Copy each of the records below word for word.

::: DATASET ROWS :::

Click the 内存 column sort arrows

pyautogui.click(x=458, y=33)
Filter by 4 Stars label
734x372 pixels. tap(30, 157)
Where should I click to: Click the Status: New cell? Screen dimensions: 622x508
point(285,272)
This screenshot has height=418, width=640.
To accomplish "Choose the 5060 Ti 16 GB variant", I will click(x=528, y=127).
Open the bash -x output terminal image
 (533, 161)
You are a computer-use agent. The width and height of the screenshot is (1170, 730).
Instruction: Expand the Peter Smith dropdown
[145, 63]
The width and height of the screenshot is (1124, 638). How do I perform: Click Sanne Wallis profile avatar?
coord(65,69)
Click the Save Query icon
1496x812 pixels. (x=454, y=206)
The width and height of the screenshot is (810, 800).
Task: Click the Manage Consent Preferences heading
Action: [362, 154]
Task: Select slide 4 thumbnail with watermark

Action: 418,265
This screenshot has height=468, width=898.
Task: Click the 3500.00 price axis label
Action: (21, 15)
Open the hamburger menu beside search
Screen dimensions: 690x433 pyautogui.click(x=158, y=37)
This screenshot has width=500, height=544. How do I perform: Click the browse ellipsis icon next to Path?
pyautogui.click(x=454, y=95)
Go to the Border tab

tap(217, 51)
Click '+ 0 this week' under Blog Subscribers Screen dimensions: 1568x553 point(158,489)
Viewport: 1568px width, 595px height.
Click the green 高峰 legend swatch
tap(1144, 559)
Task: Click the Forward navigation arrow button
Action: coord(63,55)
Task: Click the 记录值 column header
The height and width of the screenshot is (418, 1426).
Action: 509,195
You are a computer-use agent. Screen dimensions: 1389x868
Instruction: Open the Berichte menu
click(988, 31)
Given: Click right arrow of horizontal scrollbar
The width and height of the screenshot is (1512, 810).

:::

» **ANSWER FOR THIS EXERCISE**:
Click the 内存 column sort arrows

pyautogui.click(x=458, y=33)
Filter by 4 Stars label
734x372 pixels. tap(30, 157)
Where should I click to: Click the Status: New cell? Screen dimensions: 622x508
point(285,272)
This screenshot has height=418, width=640.
To accomplish "Choose the 5060 Ti 16 GB variant", I will click(x=528, y=127).
Open the bash -x output terminal image
 (533, 161)
You are a computer-use agent. The width and height of the screenshot is (1170, 730).
Instruction: Expand the Peter Smith dropdown
[145, 63]
The width and height of the screenshot is (1124, 638). How do I perform: Click Sanne Wallis profile avatar?
coord(65,69)
Click the Save Query icon
1496x812 pixels. (x=454, y=206)
The width and height of the screenshot is (810, 800).
Task: Click the Manage Consent Preferences heading
Action: [362, 154]
Task: Select slide 4 thumbnail with watermark

Action: 418,265
This screenshot has height=468, width=898.
Task: Click the 3500.00 price axis label
Action: (21, 15)
Open the hamburger menu beside search
Screen dimensions: 690x433 pyautogui.click(x=158, y=37)
This screenshot has width=500, height=544. How do I perform: Click the browse ellipsis icon next to Path?
pyautogui.click(x=454, y=95)
Go to the Border tab

tap(217, 51)
Click '+ 0 this week' under Blog Subscribers Screen dimensions: 1568x553 point(158,489)
Viewport: 1568px width, 595px height.
Click the green 高峰 legend swatch
tap(1144, 559)
Task: Click the Forward navigation arrow button
Action: coord(63,55)
Task: Click the 记录值 column header
The height and width of the screenshot is (418, 1426).
Action: 509,195
You are a computer-use agent. Screen dimensions: 1389x868
Instruction: Open the Berichte menu
click(988, 31)
Given: Click right arrow of horizontal scrollbar
The width and height of the screenshot is (1512, 810).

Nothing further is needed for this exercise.